Perry Blake

This big hotel. Americans everywhere. Coffee strong enough to fill renal units. The waiter looks like Phil Daniels, except the smile is even more embittered. On this sultry headache of a day he'’d rather be somewhere else, where he doesn’t, yes sir no sir, have to be polite to people, thank you.

On record Perry Blake is wide-shouldered, and not without a certain menace. In person he is quite slight, quite a sight. The Americans stare. The finger nails on one hand are painted dark blue; he is wearing a sweater under his suit; his shoes are burnished bright. He has alert blue eyes, perhaps they do elicit a certain menace. He has made a memorable record. It is sad and beautiful, shadowy and strong. The vocals were recorded in a church in Somerset. He has distilled this resonance of mahogany and austerity and there is an apropos spirituality. Strange, then, that these songs are sang by an atheist.

Perry Blake has been around since the Middle Ages when he listened to songs by Leonard Cohen and Nick Drake. He’s still got ears for the world and half-smiles when other brothers of the brooding brouhaha are mentioned: Scott Walker, David Sylvian (‘Secrets of the Beehive’, specifically), Kate Bush, David Bowie (‘This is Not America’ is a benchmark record), Tindersticks, Beth Orton, Suede even.

He is 26, going on 27, going on very wise. He was born in Sligo, Ireland. His parents are in their seventies, almost two generations away. He moved to London, England last year when he signed to Polydor records. The musical half-light of, say, a 4AD or Mute, might have seemed more germane, but Polydor stopped the traffic on the Westway and turned up his demo tape for the world to hear. Perry Blake told them what he wanted, and wanted an orchestra a budget, a freedom, a lot of bloody control. He’d waited for the moment and it had to be pure, no half-measures.

The album took nearly a year to record; the boy was not for rushing. The songs had been germinating for years earlier. Back to the nights when he brought an accordion and a certain twisted cabaret to Dublin’s bars. Perry is serious, but not solemn or pompous. There is often a joke at his lips, a machete swipe of a smile. He is an iconoclast, and he breaks down the statues with humour and passion.

He has opinions strong, outrageously frank opinions, but he is then demure, arguing that they are of no more worth than, for example, those of a cabbage-farmer in Norfolk. His lyrics teem with pathos, and tell of girls like Lucy who had a way with words especially goodbye (‘Ulysses & the Goats’), and of birds that go in search of a cage (‘The Sorrow of Spring’). The album is, pretty much, one-paced. It was designed that way. It has a seeping, nagging quality.It was important to Perry that the body of work embraced a mood, there was to be no forced levity or bonhomie. He is not offended at suggestions that the mix is too rich, too filling. There are other places, other musicians willing to supply a faster snare, a lighter chord. He refuses to compromise, and there is something beautifully archaic about this standpoint.

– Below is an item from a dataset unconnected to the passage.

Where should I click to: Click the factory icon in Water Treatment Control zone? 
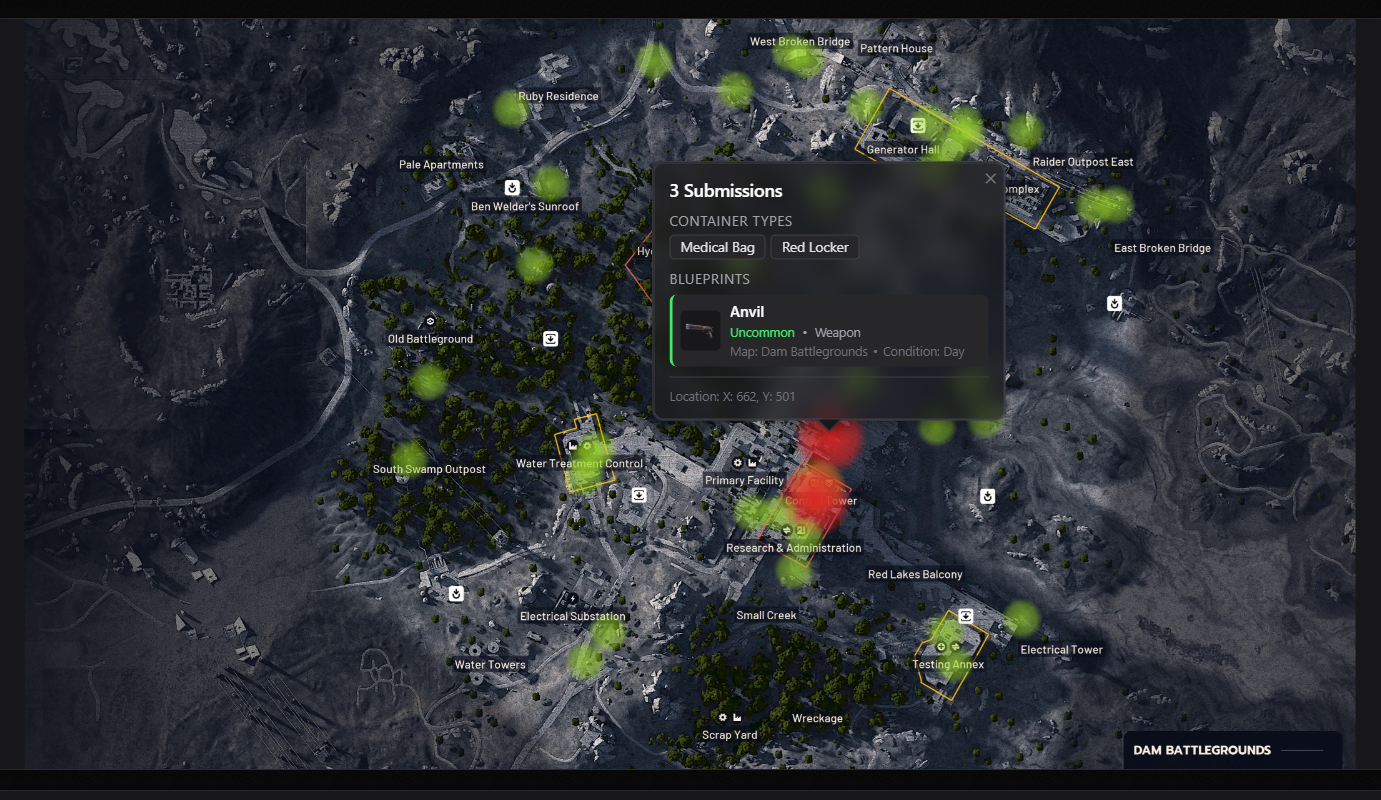573,446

When he leans forward in this big hotel and says he would be happy to merely make records, great records, and never achieve stardom nor wealth, there is not an element of conceit in his eyes. He means it. Perry has, with fastidious application, achieved that rare distinction. He has created his own world through sound and lyric. It is difficult to transpose this into words that resonate with sufficient import; it is, for once, all in the music.

People will buy into this world. In the factories. On headphones on the Underground. On bicycles on country lanes. In the car. In the afternoons, especially in autumn when the rain falls on the plain. It is the soundtrack of forever, quietly tuneful, lonely and pastoral, happy-sad.

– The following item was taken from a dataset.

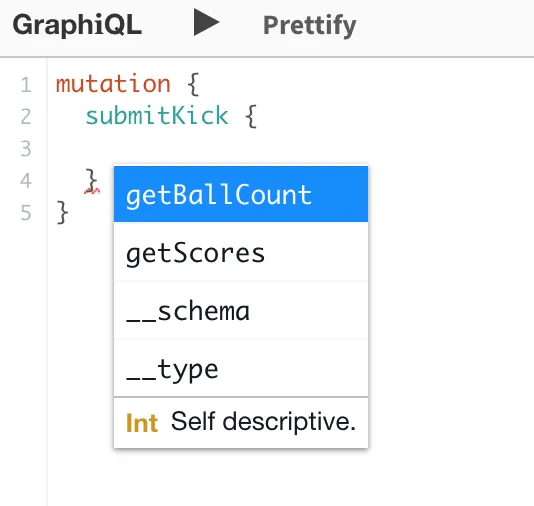Run the query with the play button
Viewport: 534px width, 506px height.
point(206,22)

He has taken the stories of his friends and family, strangers and shadows, and made them live in his songs. The literacy is sublime, and it is odd that though he has half-read 200 novels, he has only ever completed one Albert Camus’ The Outsider. To know this book, its heartbeat pacing, its silhouettes in the sun, and its arid dry humour is perhaps to understand a little of this world of Perry Blake.

The waiter collects the glasses and cups. Another waiter starts his shift and they shake hands warmly. They then look around nervously, as if fearful of reproach, a private act played out in public. Taxis, cars and buses drift past the window. The light is fading, the evening languidly coming to life. All those people, all those lives.